Increasingly, Selassie finds her approach overlapping with architecture — grounded in respect for the land from which the produce originates. She says: ‘For me, it’s about reimagining how we eat and redesigning food systems… When we eat what grows locally, we honour the land and its seasons. When we support local producers, we strengthen local economies.’ Her work is grounded in traditional practices: ‘communal dining, plant-forward cooking, ancient grains, and wild or foraged ingredients.’ 

Slowing down

Culinary designers Martin Kullik and Jouw Wijnsma, the founders of Steinbeisser, curate nomadic gastronomic experiences that challenge our eating habits through tableware that forces diners to break conventions. ‘Eating tools have a major impact on the way we behave and interact with each other. We use tools that have been crafted to contribute to a more mindful experience,’ Martin explains. ‘By using pieces that are visually unique and slightly impractical, we tend to eat more slowly but the tools also help us overcome a certain social rigidity due to a range of etiquette rules.’ Attendees are often led to feed each other using extra-long spoons and bond over the challenge of eating with unusual utensils.
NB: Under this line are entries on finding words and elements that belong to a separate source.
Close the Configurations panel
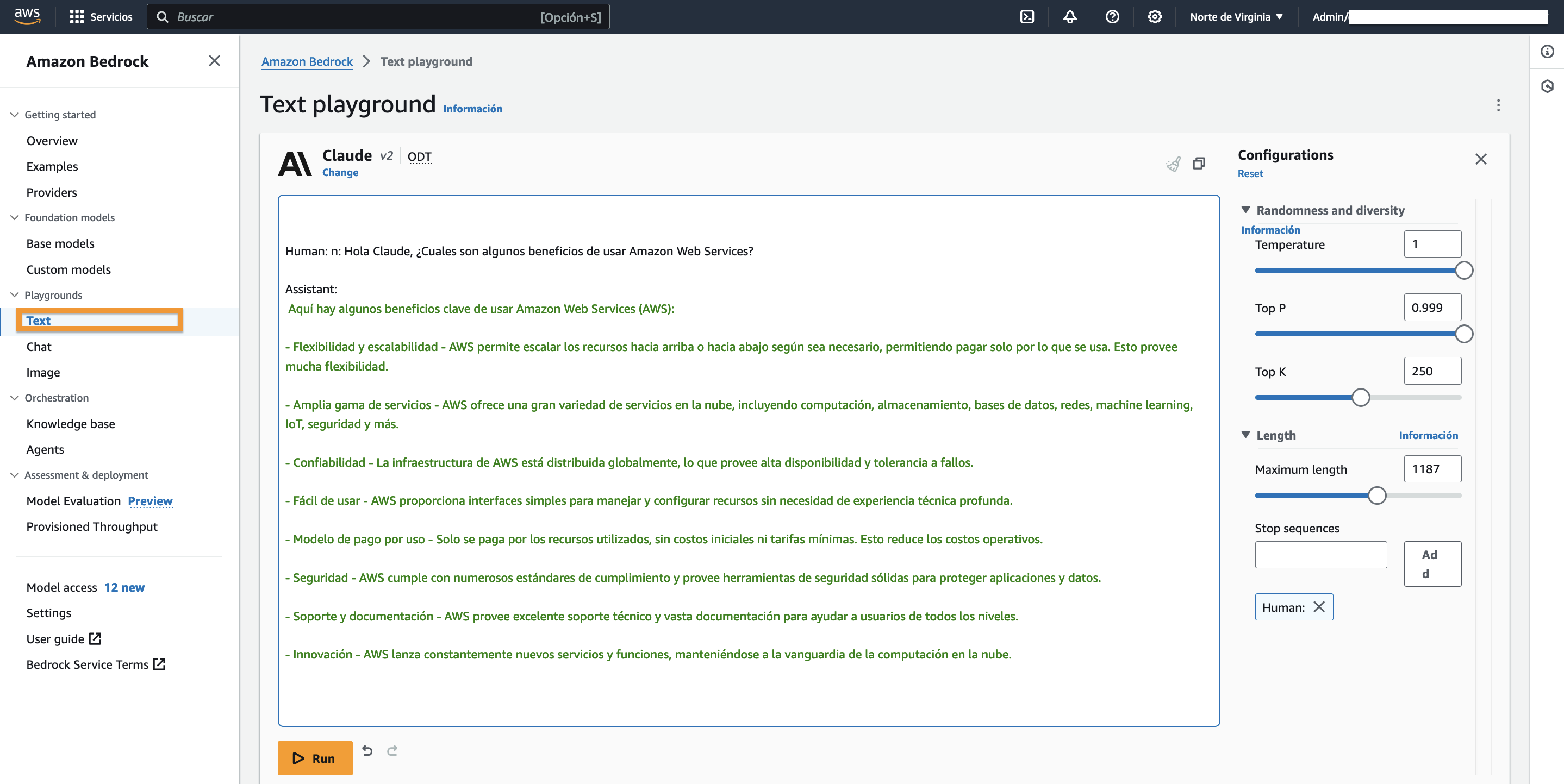This screenshot has width=1564, height=784. 1481,159
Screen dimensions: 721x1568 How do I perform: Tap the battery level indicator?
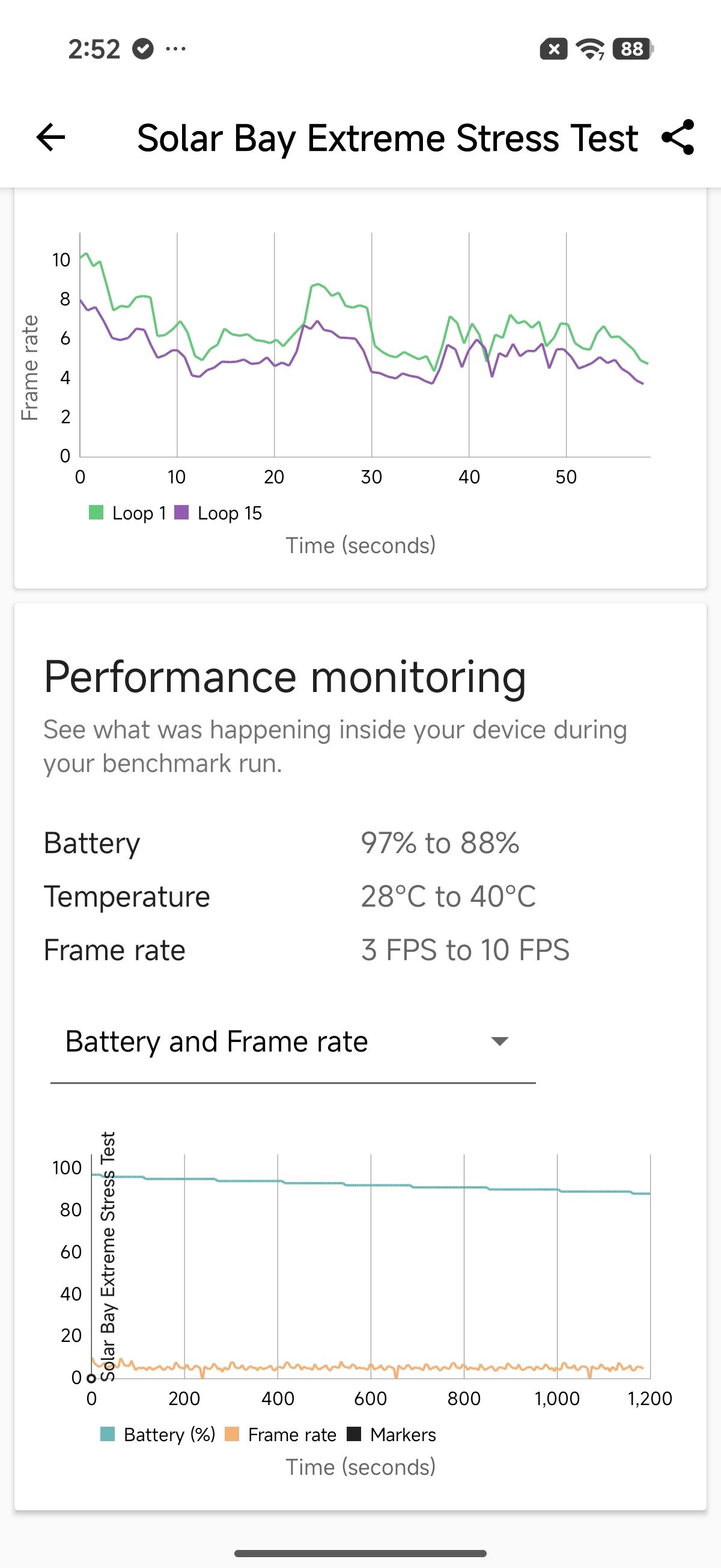click(633, 49)
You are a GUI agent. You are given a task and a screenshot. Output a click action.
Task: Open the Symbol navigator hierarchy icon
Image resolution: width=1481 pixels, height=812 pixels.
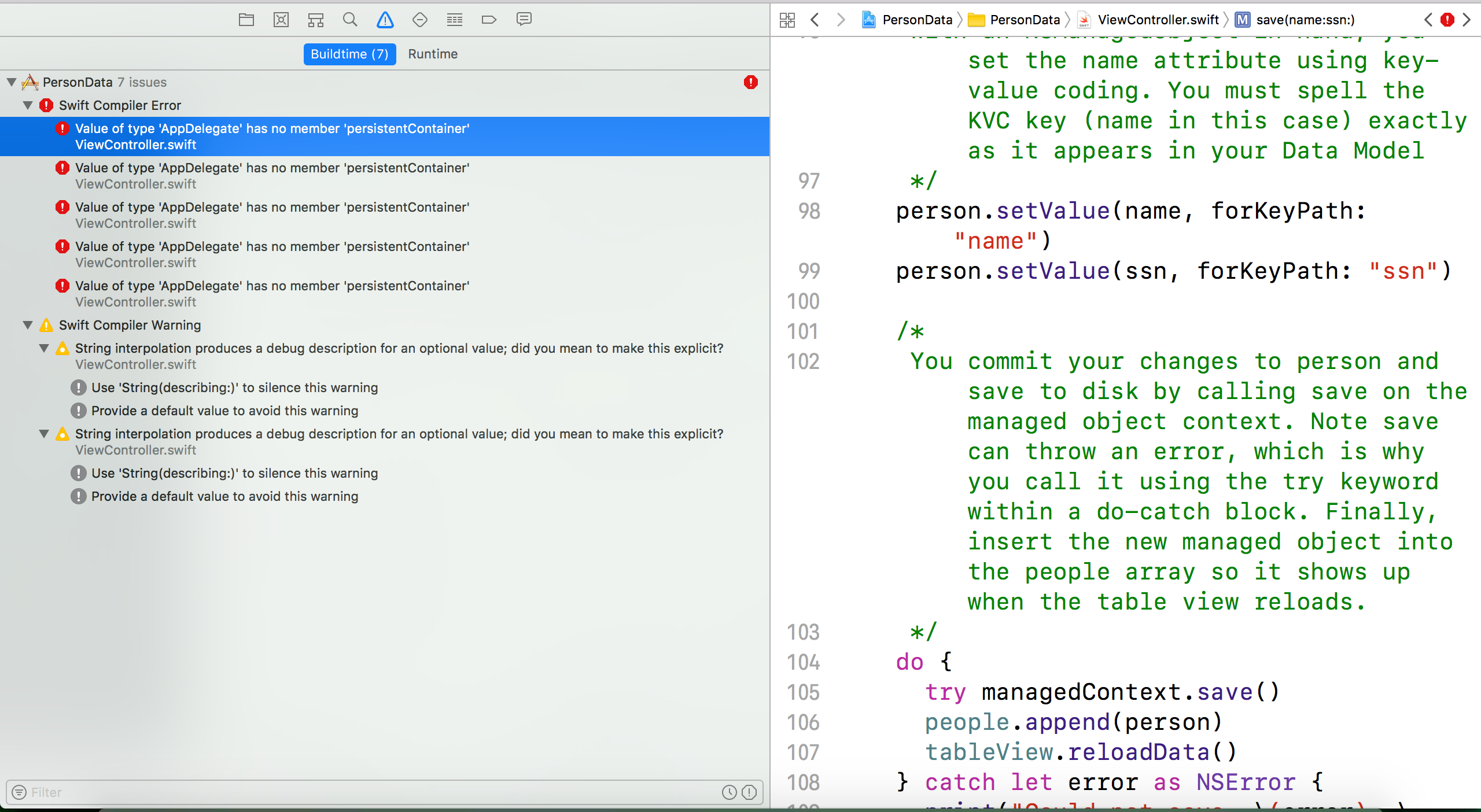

Each iteration alternates chefs, location, and artists who are commissioned to produce the tableware. But this collaboration with chefs Selassie Atadika and Elif Oskan in Dornach, Switzerland was particularly special: ‘The Goetheanum is the centre of the anthroposophical movement and also the homebase of the School of Spiritual Science,’ says Martin. The institution’s agricultural section celebrated its 100th anniversary of biodynamic farming in the same year as the culinary event. Explaining that Steinbeisser has worked with biodynamic farmers from their inception, Martin remarks that the celebration of this anniversary was particularly meaningful.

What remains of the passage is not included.